Problem No. 7.2

First, let’s create some of Friedman’s simulated nonlinear data:

set.seed(1804)

train <- mlbench.friedman1(200, sd=1)
train$x <- as.data.frame(train$x)
train_df <- as.data.frame(train$x)
train_df$y <- train$y

test <- mlbench.friedman1(5000, sd=1)
test_df <- as.data.frame(test$x)
test_df$y <- test$y

The plots below show how it each variable relates to \(y\). The first five the variables are related to \(y\) in a non-linear fashion, (by design), and the latter five others are not related to \(y\) at all. This is apparent in this plot:

train_df %>%
  tidyr::gather(-y, key='var', value='value') %>%
   ggplot(aes(x = value, y = y)) +
    geom_point(alpha=0.33) +
    geom_smooth(se=FALSE) +
    facet_wrap(~ var, scales='free')

The next section attempts to model this data with various learning algorithms. First, make a linear regression model to compare more sophisticated models to:

m0 <- lm(y ~ ., train_df)

m0_pred <- predict(m0, test_df)

# out of sample RMSE
sqrt(mean((test_df$y - m0_pred)^2))

## [1] 2.704765

scatter.smooth(m0_pred, test$y, col='gray')

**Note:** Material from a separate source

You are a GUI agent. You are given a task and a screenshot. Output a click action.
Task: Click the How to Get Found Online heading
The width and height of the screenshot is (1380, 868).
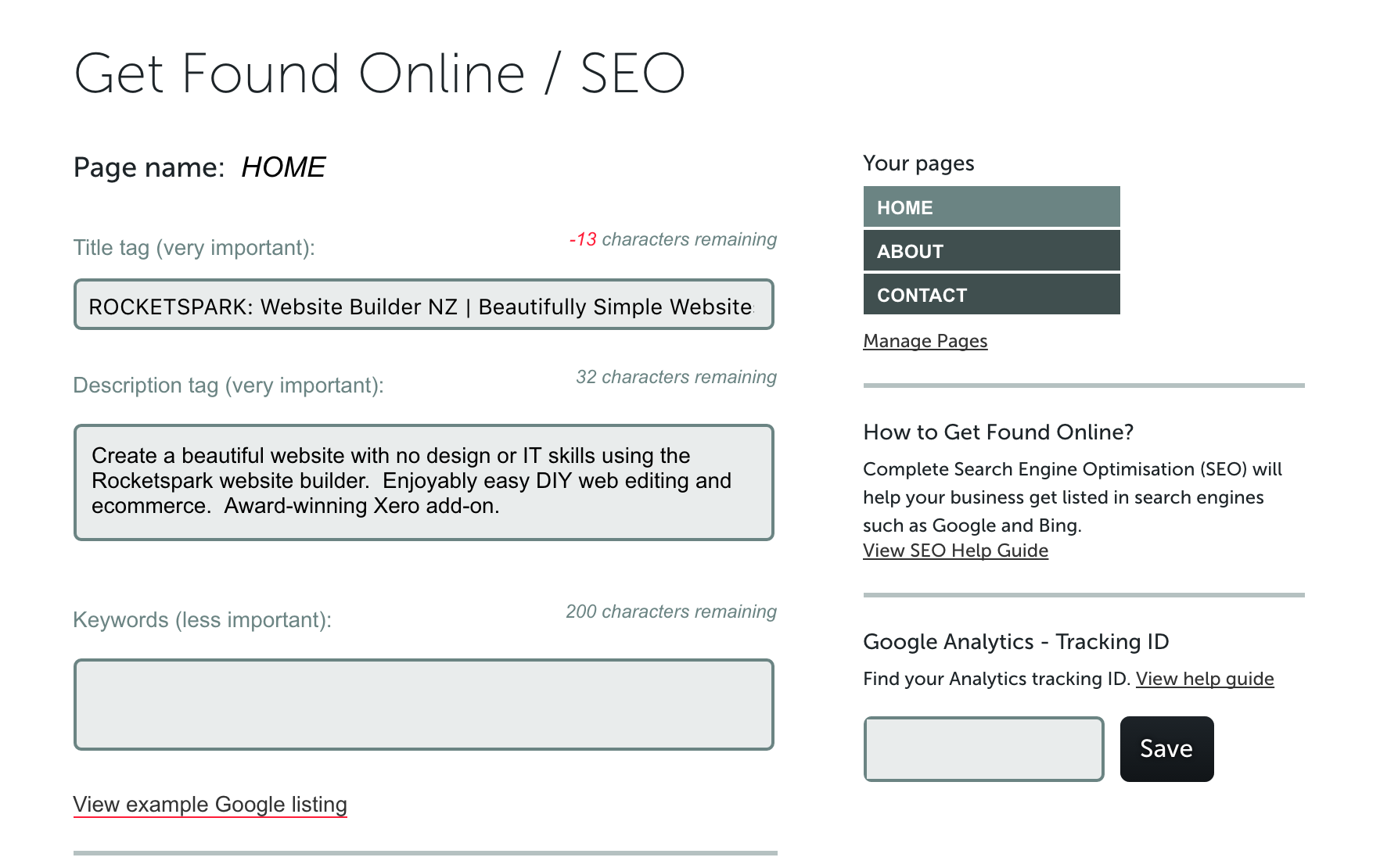(x=998, y=432)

Interestingly, the linear model doesn’t look too bad. It recognizes that four of the first five variables important. The adjusted \(R^2 = 0.72\), which is good. \(RMSE\) on test set is 2.7. A simple plot of the predictions against \(y\) looks pretty reasonable, despite some negative outliers.

\(M_1\): Neural network model

The first algorithm to use is a neural network. None of the independent variables are correlated. Test decay parameter in \((0, 0.01, 0.1)\), and the number of hidden nodes between 3 and 9:

m1_grid <- expand.grid(decay = c(0, 0.01, 0.1),
                       size = c(3:9))
m1 <- train(as.data.frame(train$x), train$y,
            method='nnet',
            tuneGrid=m1_grid,
            preProcess=c('center', 'scale'),
            linout=TRUE,
            trace=FALSE)

The best model has 3 hidden nodes with decay \(= 0.1\). Evaluate on the test set:

m1_pred <- predict(m1, newdata=as.data.frame(test$x))
postResample(m1_pred, obs=test$y)

##      RMSE  Rsquared       MAE 
## 2.8111016 0.6908836 2.1917741

Interestingly, the best neural network model performs worse than plain ol’ linear regression on the test set. It scores an \(RMSE = 2.81\) and \(R^2 = 0.69\).

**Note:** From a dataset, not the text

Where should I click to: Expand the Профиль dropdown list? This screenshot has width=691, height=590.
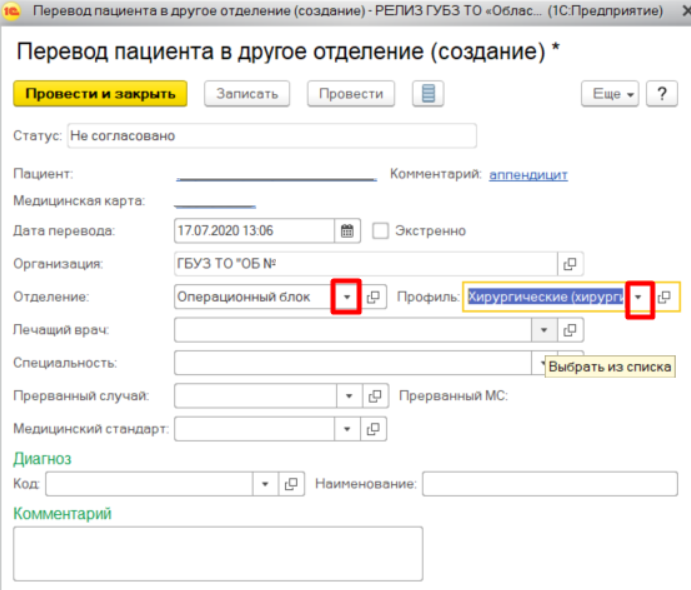(x=639, y=297)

\(M_2\): Multivariate adaptive regression splines model

Next, let’s try to apply MARS. Test degrees of 1 and 2 and pruning between 2 and 9:

m2_grid <- expand.grid(degree=1:2,
                       nprune=2:9)
set.seed(1804)
m2 <- train(x=train$x,
            y=train$y,
            method='earth',
            tuneGrid=m2_grid)
plot(m2)

The best model is \(nprune = 9\) and \(degree = 2\). The plot shows how \(RMSE\) changes with both tuning variables. On the test data, the MARS model performs very well, with \(RMSE = 1.59\) and \(R^2 = 0.90\)! It is superior to both neural network and linear regression:

m2_pred <- predict(m2, newdata=as.data.frame(test$x))

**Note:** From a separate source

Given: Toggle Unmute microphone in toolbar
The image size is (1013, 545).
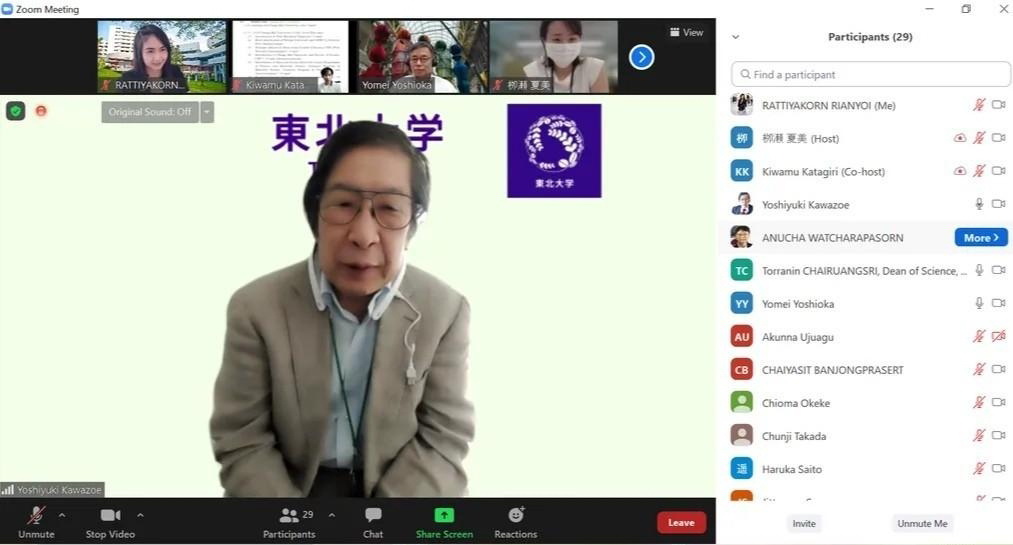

postResample(m2_pred, obs=test$y)

##      RMSE  Rsquared       MAE 
## 1.5896446 0.8996629 1.2601951

Examining the (arguably) ‘most important variables’ with varImp() shows that MARS algorithm correctly identifies the first five variables as informative, and the second five variables as unimportant.

\(M_3\): Support vector machines model

Next, try a SVM model. Set the granularity in the tuning parameter grid with tuneLength:

set.seed(1804)
m3 <- train(x=train$x,
            y=train$y,
            method='svmRadial',
            preProc=c('center', 'scale'),
            tuneLength=20)

Best model is \(\sigma = 0.056\) and \(C = 8\). On the hold-out data set, it records \(RMSE = 2.13\) and \(R^2 = 0.82\)—better than neural network and linear regression, but worse than MARS:

m3_pred <- predict(m3, newdata=as.data.frame(test$x))
postResample(m3_pred, obs=test$y)

##      RMSE  Rsquared       MAE 
## 2.1253776 0.8212325 1.6571028

According to (problematic) varImp(), the SVM algorithm identifies that the first five variables are the most important; however, it also accords some minor importance to three uninformative variables. This failure to discriminant noise from signal is part of the reaosn the model does not perform as well as it could.

Conclusion

At this point, I have trained linear regression, neural network, MARS, and SVM models. Their performances on the test data:

\(i\)	Model	\(RMSE\)	\(R^2\)
0	Linear regression	\(2.70\)	—
1	Neural network	\(2.81\)	\(0.69\)
2	MARS	\(1.59\)	\(0.90\)
3	SVM	\(2.12\)	\(0.82\)

On both measures, the MARS model performs the best. MARS maybe particularly appropriate for this dataset, where the important variables are non-linearly related to \(y\). Using a piecewise linear model thus can be considered the best approach. Additionally, MARS was the only algorithm to correctly include all and only the informative predictors (\(V1\)–\(V5\)).

Problem No. 7.5

Load the chemical manufactering data and split into train and test, using the same random seed as previous assignment:

data("ChemicalManufacturingProcess")
df <- ChemicalManufacturingProcess
colnames(df) <- tolower(colnames(df))

set.seed(1805)
train_ix <- createDataPartition(df$yield, p=0.8, list=FALSE)
df_train <- df[train_ix, ]
df_test <- df[-train_ix, ]

I will train linear regression, glmnet (best model from last assignment), SVM, and MARS models.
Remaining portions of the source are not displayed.